• ABOUT THIS TASK:
Each entry needs to be reproduced verbatim.

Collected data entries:
^^^^^^^^^^^^^^^^

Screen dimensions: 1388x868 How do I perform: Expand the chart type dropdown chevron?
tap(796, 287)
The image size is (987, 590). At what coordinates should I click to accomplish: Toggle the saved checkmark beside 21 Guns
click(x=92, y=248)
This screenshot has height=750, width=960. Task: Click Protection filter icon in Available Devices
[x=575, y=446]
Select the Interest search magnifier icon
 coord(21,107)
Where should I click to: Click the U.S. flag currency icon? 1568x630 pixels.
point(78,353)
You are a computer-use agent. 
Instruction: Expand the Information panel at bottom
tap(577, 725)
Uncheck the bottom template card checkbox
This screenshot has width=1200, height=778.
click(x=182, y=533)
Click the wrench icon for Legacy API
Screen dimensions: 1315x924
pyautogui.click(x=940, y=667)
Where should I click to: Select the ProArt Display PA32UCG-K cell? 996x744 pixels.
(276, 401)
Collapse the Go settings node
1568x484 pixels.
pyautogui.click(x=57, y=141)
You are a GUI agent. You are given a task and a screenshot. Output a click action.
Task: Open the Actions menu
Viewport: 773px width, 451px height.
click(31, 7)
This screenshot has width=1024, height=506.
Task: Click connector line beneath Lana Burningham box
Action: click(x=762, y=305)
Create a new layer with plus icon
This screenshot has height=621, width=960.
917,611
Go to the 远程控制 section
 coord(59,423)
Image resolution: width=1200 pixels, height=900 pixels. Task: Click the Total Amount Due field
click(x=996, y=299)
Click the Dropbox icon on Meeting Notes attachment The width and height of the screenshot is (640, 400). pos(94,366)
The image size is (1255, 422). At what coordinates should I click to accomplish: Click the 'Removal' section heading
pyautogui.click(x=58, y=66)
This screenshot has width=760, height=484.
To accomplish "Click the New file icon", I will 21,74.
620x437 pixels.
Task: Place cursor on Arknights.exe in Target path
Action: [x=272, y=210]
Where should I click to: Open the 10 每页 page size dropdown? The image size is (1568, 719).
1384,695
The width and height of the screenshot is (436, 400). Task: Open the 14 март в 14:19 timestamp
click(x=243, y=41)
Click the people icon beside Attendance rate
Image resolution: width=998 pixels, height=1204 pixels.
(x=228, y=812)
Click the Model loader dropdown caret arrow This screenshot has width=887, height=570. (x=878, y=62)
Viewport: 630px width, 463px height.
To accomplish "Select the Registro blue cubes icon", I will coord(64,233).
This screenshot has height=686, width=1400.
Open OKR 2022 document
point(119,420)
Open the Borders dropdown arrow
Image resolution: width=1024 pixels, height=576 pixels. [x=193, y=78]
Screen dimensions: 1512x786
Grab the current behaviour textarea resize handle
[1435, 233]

^^^^^^^^^^^^^^^^

• TASK OUTPUT:
Screen dimensions: 1388x868 How do I perform: Expand the chart type dropdown chevron?
tap(796, 287)
The image size is (987, 590). At what coordinates should I click to accomplish: Toggle the saved checkmark beside 21 Guns
click(x=92, y=248)
This screenshot has height=750, width=960. Task: Click Protection filter icon in Available Devices
[x=575, y=446]
Select the Interest search magnifier icon
 coord(21,107)
Where should I click to: Click the U.S. flag currency icon? 1568x630 pixels.
point(78,353)
You are a computer-use agent. 
Instruction: Expand the Information panel at bottom
tap(577, 725)
Uncheck the bottom template card checkbox
This screenshot has width=1200, height=778.
click(x=182, y=533)
Click the wrench icon for Legacy API
Screen dimensions: 1315x924
pyautogui.click(x=940, y=667)
Where should I click to: Select the ProArt Display PA32UCG-K cell? 996x744 pixels.
(276, 401)
Collapse the Go settings node
1568x484 pixels.
pyautogui.click(x=57, y=141)
You are a GUI agent. You are given a task and a screenshot. Output a click action.
Task: Open the Actions menu
Viewport: 773px width, 451px height.
click(31, 7)
This screenshot has width=1024, height=506.
Task: Click connector line beneath Lana Burningham box
Action: click(x=762, y=305)
Create a new layer with plus icon
This screenshot has height=621, width=960.
917,611
Go to the 远程控制 section
 coord(59,423)
Image resolution: width=1200 pixels, height=900 pixels. Task: Click the Total Amount Due field
click(x=996, y=299)
Click the Dropbox icon on Meeting Notes attachment The width and height of the screenshot is (640, 400). pos(94,366)
The image size is (1255, 422). At what coordinates should I click to accomplish: Click the 'Removal' section heading
pyautogui.click(x=58, y=66)
This screenshot has width=760, height=484.
To accomplish "Click the New file icon", I will 21,74.
620x437 pixels.
Task: Place cursor on Arknights.exe in Target path
Action: [x=272, y=210]
Where should I click to: Open the 10 每页 page size dropdown? The image size is (1568, 719).
1384,695
The width and height of the screenshot is (436, 400). Task: Open the 14 март в 14:19 timestamp
click(x=243, y=41)
Click the people icon beside Attendance rate
Image resolution: width=998 pixels, height=1204 pixels.
(x=228, y=812)
Click the Model loader dropdown caret arrow This screenshot has width=887, height=570. (x=878, y=62)
Viewport: 630px width, 463px height.
To accomplish "Select the Registro blue cubes icon", I will coord(64,233).
This screenshot has height=686, width=1400.
Open OKR 2022 document
point(119,420)
Open the Borders dropdown arrow
Image resolution: width=1024 pixels, height=576 pixels. [x=193, y=78]
Screen dimensions: 1512x786
Grab the current behaviour textarea resize handle
[1435, 233]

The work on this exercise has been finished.